Former DeSoto Independent School District Superintendent D'Andre Weaver issued a statement Monday after he abruptly resigned from the position Sunday.
In the statement, he lists his accomplishments during his tenure. He said he rebuilt the district from the previous problems he inherited and developed connections in the community.
The district's school board accepted his resignation in a 4-3 vote during an emergency meeting Sunday that came on the heels of a Texas Education Agency audit of DeSoto ISD's finances released earlier this month.
The audit found that the district mismanaged its finances and accused the district of fraud, waste and abuse in instances that occurred before 2018 - prior to Weaver's hiring.
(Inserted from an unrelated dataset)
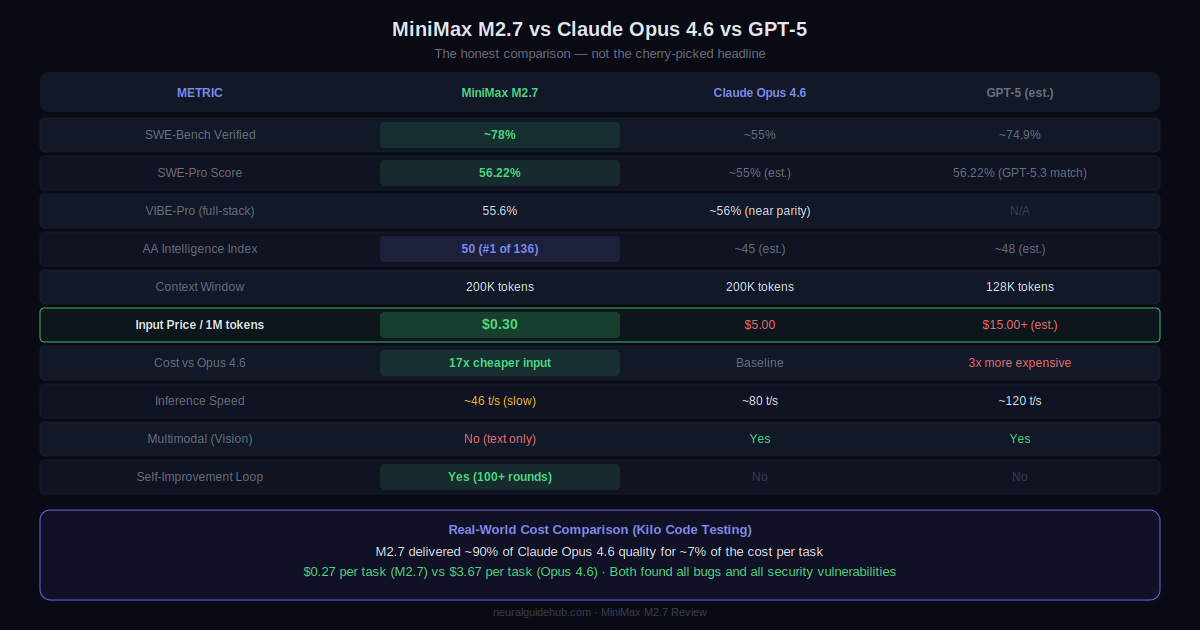Image resolution: width=1200 pixels, height=630 pixels.
Task: Click the Yes (100+ rounds) cell
Action: (x=499, y=477)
Weaver wrote that he has been "unapologetically committed and fiercely loyal to improving this school district so that our children can feel the same sense of accomplishment I’ve felt every single day that I’ve served as your superintendent."
He does not, however, explain why he decided to leave his "dream job," though at times he does make references to his family.
"Last night, I chose to move on so that DeSoto ISD can move forward," he wrote.
DeSoto ISD director of communications Tiffanie Blackmon-Jones said after the meeting Sunday the school board also voted to rescind an earlier decision to name Don Hooper as the board-appointed conservator and instead named him as the district’s acting superintendent.
The school board released a statement after the meeting Sunday.
“While this news may be disconcerting for some in our community," board president Karen Daniel wrote, "please note that we are deeply focused on supporting teachers and students in DeSoto ISD to a successful start to the school year and a seamless transition as we continue to work to move the district forward.”
On Aug. 19, Weaver released a news statement about the TEA findings, saying that since the period of time the TEA audited, the district's fund balance went from in the red to $7 million; improved its financial rating from an F to a C and improved its accountability rating from a D to a C.
In Weaver's letter after his resignation, he wrote that he was "not new to leading through difficult times, addressing financial missteps, solving complex problems, fixing broken systems, repairing culture and building community, inspiring creativity, caring for people, leading with integrity, compassion, and transparency, and improving student learning…among other things."
He also wrote about how he worked to live up to his grandmother Alberta Weaver's hopes for him throughout the letter.
"She was my example of a hard worker—someone who would never throw in the towel, someone who cared enough about others to sacrifice her own needs, and someone who would give her last dollar to a stranger if it was needed," he wrote.
He even moved her and his mother down to North Texas after he took his "dream job" in DeSoto, he said.